Page excerpt ▸

◇ ◇ ◇ ◇ ◇ ◇ ◇

4.1 Experimental data

The dataset explored in this study builds on those already implemented in the high-mass Drell–Yan analysis presented in Refs. [33, 35] and on the top quark analysis presented in Ref. [21]. These studies extended the datasets included in the global NNPDF4.0 [40] analysis, by adding observables that enhance the sensitivity to the SMEFT and that constrain PDFs in the Drell–Yan and in the top sector respectively.

Table 1 Measurements of electroweak precision observables included in SIMUnet. The columns contain information on the centre-of-mass energy, the observable, the integrated luminosity, the number of data points, the dataset name as implemented in SIMUnet and the source

The NNPDF4.0 NNLO analysis [40] included \(n_\textrm{data}\,=\,4618\) data points corresponding to a wide variety of processes in deep-inelastic lepton-proton scattering (from the HERA ep collider and from fixed-target experiments such as NMC, SLAC, BCDMS, CHORUS and NuTeV), fixed-target DY data from the Fermilab E605 and E866 experiments, hadronic proton–antiproton collisions from the Tevatron, and proton–proton collisions from LHC. The LHC data in turn include inclusive gauge boson production data; Z- and W-boson transverse momentum production data, single-inclusive jet and di-jets production data, as well as gauge boson with jets and inclusive isolated photon production data and top data. In Refs. [33, 35] the high-mass Drell–Yan sector of the NNPDF4.0 analysis was augmented by two extra measurements taken by CMS at \(\sqrt{s}=8,13\) TeV, for a total of 65 extra datapoints. In Ref. [21], besides inclusive and differential \(t{\bar{t}}\) cross sections and t-channel single top production already implemented in NNPDF4.0, more observables were included, such as \(t{\bar{t}}\) production asymmetries, W-helicity fractions, associated top pair production with vector bosons and heavy quarks, including \({\bar{t}}t Z\), \({\bar{t}}t W\), \({\bar{t}}t \gamma \), \({\bar{t}}t{\bar{t}}t\), \({\bar{t}}t{\bar{b}}b\), s-channel single top production, and associated single top and vector boson production, bringing the total number of datapoints to \(n_{\textrm{data}}\,=\,4710\).

In this present study, we further extend the datasets by probing electroweak precision observables (EWPOs), the Higgs sector and the diboson sector. The datasets are described below and details such as the centre-of-mass energy, the observable, the integrated luminosity, the number of data points, the dataset name as implemented in SIMUnet and the source are given in Tables 12 and 3 respectively.

◇ ◇ ◇ ◇ ◇ ◇ ◇

Data lines ▸
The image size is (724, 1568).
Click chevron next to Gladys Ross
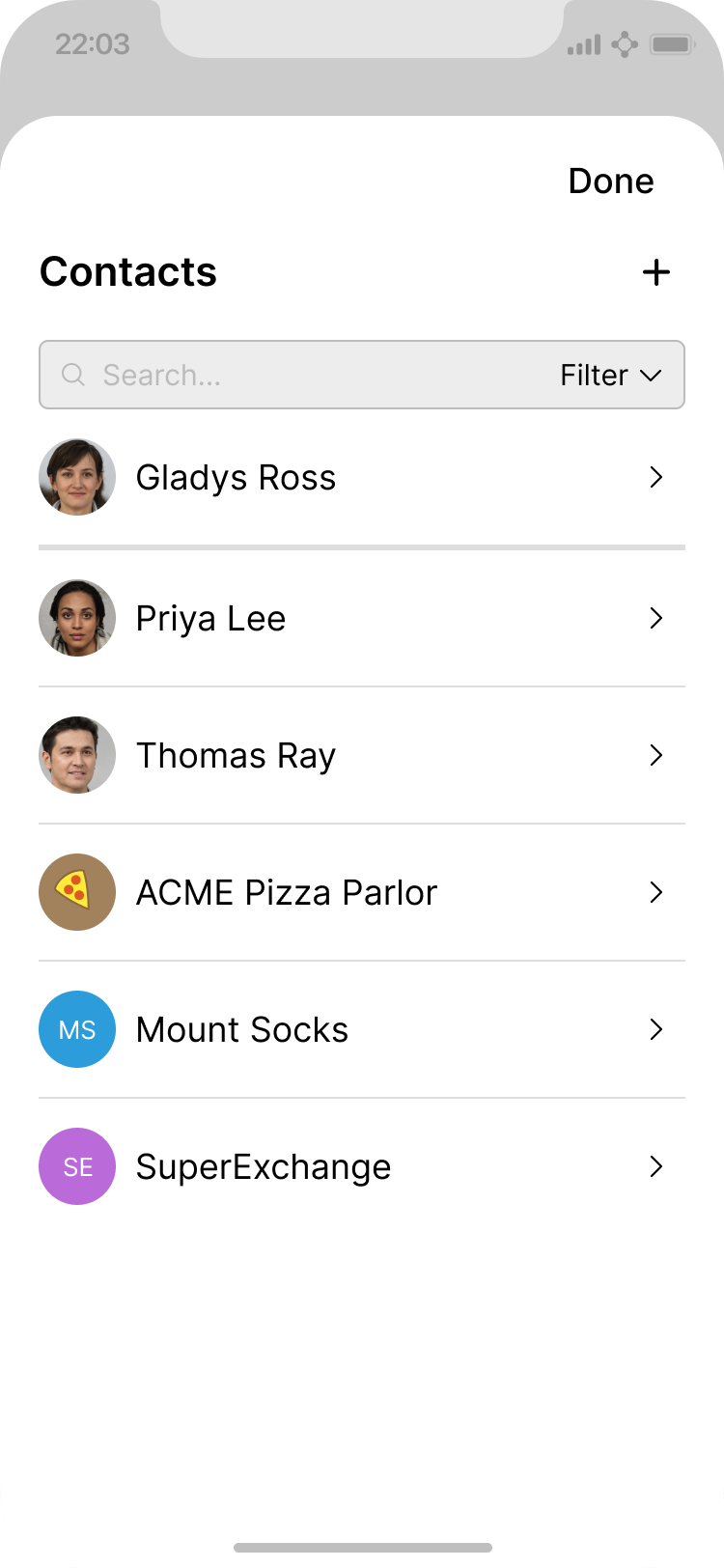[656, 477]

◇ ◇ ◇ ◇ ◇ ◇ ◇

Exercise set ▸
(A) Check each statement below against the experimental data text and answer yes or no, quoting the words of the text that decide it. (i) The high-mass Drell–Yan sector was augmented by measurements taken by ATLAS. (ii) Fixed-target Drell–Yan data came from the Fermilab E605 and E866 experiments. (iii) The present study extends the datasets to include the Higgs sector.
(B) Go on with the experimental data text, starting right after its last sentence.

The replies ▸
(A)
(i) No: "augmented by two extra measurements taken by CMS"
(ii) Yes: "fixed-target DY data from the Fermilab E605 and E866 experiments"
(iii) Yes: "we further extend the datasets by probing electroweak precision observables (EWPOs), the Higgs sector and the diboson sector"

(B)
We remind the reader that, thanks to the functionality of SIMUnet that enables users to include PDF-independent observables as well as to freeze PDFs for the observables in which the PDF dependence is mild, we can add observables such as the measurement of \(\alpha _e\) that are completely independent of PDFs (but which are affected by SMEFT corrections) or Higgs signal strengths and Simplified Template Cross Section (STXS) measurements that are mildly dependent on PDFs but are strongly dependent on the relevant SMEFT-induced corrections.

To summarise, in this analysis we include a total of 4985 datapoints, of which 366 are affected by SMEFT corrections. Among those 366 datapoints, 210 datapoints are PDF independent. Hence our pure PDF analysis performed with SIMUnet includes \((4985-210) = 4775\) datapoints and is equivalent to the NNPDF4.0 global analysis augmented by 78 datapoints from the top sector [21] and by 65 datapoints measuring the high-mass Drell–Yan tails [33, 35]. Our pure SMEFT-only analysis performed with SIMUnet includes 366 datapoints, while our simultaneous PDF-SMEFT fit includes 4985 datapoints.

EWPOs: In Table 1, we list EWPOs included in this study. The dataset includes the pseudo-observables measured on the Z resonance by LEP [66], which include cross sections, forward-backward and polarised asymmetries. Branching ratios of the decay of the W boson into leptons [67] are also included, along with the LEP measurement of the Bhabha scattering cross section [67]. Finally we include the measurement of the effective electromagnetic coupling constant [68], for a total of 44 datapoints. These datasets and their SMEFT predictions are taken from the public SMEFiT code [27, 69]. These datapoints are all PDF independent, hence they directly affect only the SMEFT part of the fits.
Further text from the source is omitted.